### OBJECTIVE
Format the listing below as a numbered list, leaving out the blank lines.

### EXERCISE MATERIAL
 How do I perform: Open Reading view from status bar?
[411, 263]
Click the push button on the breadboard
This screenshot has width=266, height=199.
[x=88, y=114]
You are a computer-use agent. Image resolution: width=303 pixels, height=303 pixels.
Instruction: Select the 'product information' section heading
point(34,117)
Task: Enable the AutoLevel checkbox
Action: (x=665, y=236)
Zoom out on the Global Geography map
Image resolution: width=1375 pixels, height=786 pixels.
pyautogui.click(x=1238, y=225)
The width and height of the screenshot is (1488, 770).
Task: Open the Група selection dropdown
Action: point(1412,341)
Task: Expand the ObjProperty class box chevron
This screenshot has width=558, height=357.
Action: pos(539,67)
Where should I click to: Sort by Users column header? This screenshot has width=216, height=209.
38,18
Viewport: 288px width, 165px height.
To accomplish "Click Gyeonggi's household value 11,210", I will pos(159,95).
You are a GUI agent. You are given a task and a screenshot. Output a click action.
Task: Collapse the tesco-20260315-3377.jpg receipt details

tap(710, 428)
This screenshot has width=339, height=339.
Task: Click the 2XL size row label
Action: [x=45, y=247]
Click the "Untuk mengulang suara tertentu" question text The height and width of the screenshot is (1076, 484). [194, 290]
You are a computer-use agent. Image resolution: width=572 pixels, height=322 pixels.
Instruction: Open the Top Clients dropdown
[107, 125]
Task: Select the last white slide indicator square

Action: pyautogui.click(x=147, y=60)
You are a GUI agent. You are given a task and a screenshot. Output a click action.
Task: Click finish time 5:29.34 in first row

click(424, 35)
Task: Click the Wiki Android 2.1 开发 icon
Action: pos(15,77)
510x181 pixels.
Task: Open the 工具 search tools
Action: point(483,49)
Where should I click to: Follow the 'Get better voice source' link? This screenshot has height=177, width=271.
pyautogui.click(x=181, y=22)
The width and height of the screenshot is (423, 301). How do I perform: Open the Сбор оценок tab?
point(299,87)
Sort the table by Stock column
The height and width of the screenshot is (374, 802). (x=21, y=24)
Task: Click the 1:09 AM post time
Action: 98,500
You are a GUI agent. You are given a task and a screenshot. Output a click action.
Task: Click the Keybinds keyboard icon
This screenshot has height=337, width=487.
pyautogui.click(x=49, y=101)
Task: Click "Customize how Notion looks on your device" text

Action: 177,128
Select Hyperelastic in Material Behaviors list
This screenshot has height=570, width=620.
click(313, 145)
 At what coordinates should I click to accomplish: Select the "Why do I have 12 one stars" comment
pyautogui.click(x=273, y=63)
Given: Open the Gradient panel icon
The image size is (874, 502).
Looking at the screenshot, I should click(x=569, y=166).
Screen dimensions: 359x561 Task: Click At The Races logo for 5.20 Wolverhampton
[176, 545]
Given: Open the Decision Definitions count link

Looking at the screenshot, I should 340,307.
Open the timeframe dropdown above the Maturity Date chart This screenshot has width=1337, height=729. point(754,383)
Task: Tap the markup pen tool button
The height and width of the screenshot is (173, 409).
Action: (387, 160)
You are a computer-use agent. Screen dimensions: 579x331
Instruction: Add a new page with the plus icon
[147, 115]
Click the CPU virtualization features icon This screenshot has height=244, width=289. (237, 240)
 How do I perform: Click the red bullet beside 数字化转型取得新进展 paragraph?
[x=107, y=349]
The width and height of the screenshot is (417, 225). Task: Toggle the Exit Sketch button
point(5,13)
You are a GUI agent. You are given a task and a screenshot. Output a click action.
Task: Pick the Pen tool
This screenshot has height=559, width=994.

### FINISHED TASK
1.  How do I perform: Open Reading view from status bar?
2. [411, 263]
3. Click the push button on the breadboard
4. This screenshot has width=266, height=199.
5. [x=88, y=114]
6. You are a computer-use agent. Image resolution: width=303 pixels, height=303 pixels.
7. Instruction: Select the 'product information' section heading
8. point(34,117)
9. Task: Enable the AutoLevel checkbox
10. Action: (x=665, y=236)
11. Zoom out on the Global Geography map
12. Image resolution: width=1375 pixels, height=786 pixels.
13. pyautogui.click(x=1238, y=225)
14. The width and height of the screenshot is (1488, 770).
15. Task: Open the Група selection dropdown
16. Action: point(1412,341)
17. Task: Expand the ObjProperty class box chevron
18. This screenshot has width=558, height=357.
19. Action: pos(539,67)
20. Where should I click to: Sort by Users column header? This screenshot has width=216, height=209.
21. 38,18
22. Viewport: 288px width, 165px height.
23. To accomplish "Click Gyeonggi's household value 11,210", I will pos(159,95).
24. You are a GUI agent. You are given a task and a screenshot. Output a click action.
25. Task: Collapse the tesco-20260315-3377.jpg receipt details
26. tap(710, 428)
27. This screenshot has width=339, height=339.
28. Task: Click the 2XL size row label
29. Action: [x=45, y=247]
30. Click the "Untuk mengulang suara tertentu" question text The height and width of the screenshot is (1076, 484). [194, 290]
31. You are a computer-use agent. Image resolution: width=572 pixels, height=322 pixels.
32. Instruction: Open the Top Clients dropdown
33. [107, 125]
34. Task: Select the last white slide indicator square
35. Action: pyautogui.click(x=147, y=60)
36. You are a GUI agent. You are given a task and a screenshot. Output a click action.
37. Task: Click finish time 5:29.34 in first row
38. click(424, 35)
39. Task: Click the Wiki Android 2.1 开发 icon
40. Action: pos(15,77)
41. 510x181 pixels.
42. Task: Open the 工具 search tools
43. Action: point(483,49)
44. Where should I click to: Follow the 'Get better voice source' link? This screenshot has height=177, width=271.
45. pyautogui.click(x=181, y=22)
46. The width and height of the screenshot is (423, 301). How do I perform: Open the Сбор оценок tab?
47. point(299,87)
48. Sort the table by Stock column
49. The height and width of the screenshot is (374, 802). (x=21, y=24)
50. Task: Click the 1:09 AM post time
51. Action: 98,500
52. You are a GUI agent. You are given a task and a screenshot. Output a click action.
53. Task: Click the Keybinds keyboard icon
54. This screenshot has height=337, width=487.
55. pyautogui.click(x=49, y=101)
56. Task: Click "Customize how Notion looks on your device" text
57. Action: 177,128
58. Select Hyperelastic in Material Behaviors list
59. This screenshot has height=570, width=620.
60. click(313, 145)
61.  At what coordinates should I click to accomplish: Select the "Why do I have 12 one stars" comment
62. pyautogui.click(x=273, y=63)
63. Given: Open the Gradient panel icon
64. The image size is (874, 502).
65. Looking at the screenshot, I should click(x=569, y=166).
66. Screen dimensions: 359x561 Task: Click At The Races logo for 5.20 Wolverhampton
67. [176, 545]
68. Given: Open the Decision Definitions count link
69. Looking at the screenshot, I should 340,307.
70. Open the timeframe dropdown above the Maturity Date chart This screenshot has width=1337, height=729. point(754,383)
71. Task: Tap the markup pen tool button
72. The height and width of the screenshot is (173, 409).
73. Action: (387, 160)
74. You are a computer-use agent. Screen dimensions: 579x331
75. Instruction: Add a new page with the plus icon
76. [147, 115]
77. Click the CPU virtualization features icon This screenshot has height=244, width=289. (237, 240)
78.  How do I perform: Click the red bullet beside 数字化转型取得新进展 paragraph?
79. [x=107, y=349]
80. The width and height of the screenshot is (417, 225). Task: Toggle the Exit Sketch button
81. point(5,13)
82. You are a GUI agent. You are given a task and a screenshot. Output a click action.
83. Task: Pick the Pen tool
84. This screenshot has height=559, width=994.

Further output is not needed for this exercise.